§ **Exercise goal**
In the records below, find the line with "広島カープの応援の横幕。うれしい連絡がありました。 (647, 1068)" and the line with "商品価格 (845, 2493)"; return exactly those lines and every line between them.

==== Data under study ====

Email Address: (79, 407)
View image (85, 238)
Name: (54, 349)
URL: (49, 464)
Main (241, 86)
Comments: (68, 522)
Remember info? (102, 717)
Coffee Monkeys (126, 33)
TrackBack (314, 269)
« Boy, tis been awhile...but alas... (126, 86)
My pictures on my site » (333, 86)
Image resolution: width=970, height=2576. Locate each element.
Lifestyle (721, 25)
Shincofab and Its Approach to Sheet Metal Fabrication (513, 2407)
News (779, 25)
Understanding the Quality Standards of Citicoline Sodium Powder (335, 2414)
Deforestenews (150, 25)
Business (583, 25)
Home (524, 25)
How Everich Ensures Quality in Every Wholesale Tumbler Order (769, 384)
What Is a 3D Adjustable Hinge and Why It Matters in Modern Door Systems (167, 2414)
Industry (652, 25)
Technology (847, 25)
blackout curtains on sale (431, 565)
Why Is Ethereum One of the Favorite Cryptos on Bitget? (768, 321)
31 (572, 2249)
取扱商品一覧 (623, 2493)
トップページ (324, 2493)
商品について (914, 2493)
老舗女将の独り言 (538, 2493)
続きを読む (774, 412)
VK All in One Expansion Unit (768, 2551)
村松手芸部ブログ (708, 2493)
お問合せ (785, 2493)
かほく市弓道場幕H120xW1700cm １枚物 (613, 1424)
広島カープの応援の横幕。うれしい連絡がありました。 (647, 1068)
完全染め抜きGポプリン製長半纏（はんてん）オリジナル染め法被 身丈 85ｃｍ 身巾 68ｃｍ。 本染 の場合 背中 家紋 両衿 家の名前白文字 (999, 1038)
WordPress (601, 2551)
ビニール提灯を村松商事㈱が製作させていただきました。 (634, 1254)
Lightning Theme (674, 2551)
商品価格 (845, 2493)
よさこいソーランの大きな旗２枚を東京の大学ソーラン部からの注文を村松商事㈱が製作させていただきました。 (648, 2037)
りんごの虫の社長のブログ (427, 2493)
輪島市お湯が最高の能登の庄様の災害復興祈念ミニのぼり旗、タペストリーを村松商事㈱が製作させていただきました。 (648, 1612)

====

§ **Exercise answer**
広島カープの応援の横幕。うれしい連絡がありました。 (647, 1068)
完全染め抜きGポプリン製長半纏（はんてん）オリジナル染め法被 身丈 85ｃｍ 身巾 68ｃｍ。 本染 の場合 背中 家紋 両衿 家の名前白文字 (999, 1038)
WordPress (601, 2551)
ビニール提灯を村松商事㈱が製作させていただきました。 (634, 1254)
Lightning Theme (674, 2551)
商品価格 (845, 2493)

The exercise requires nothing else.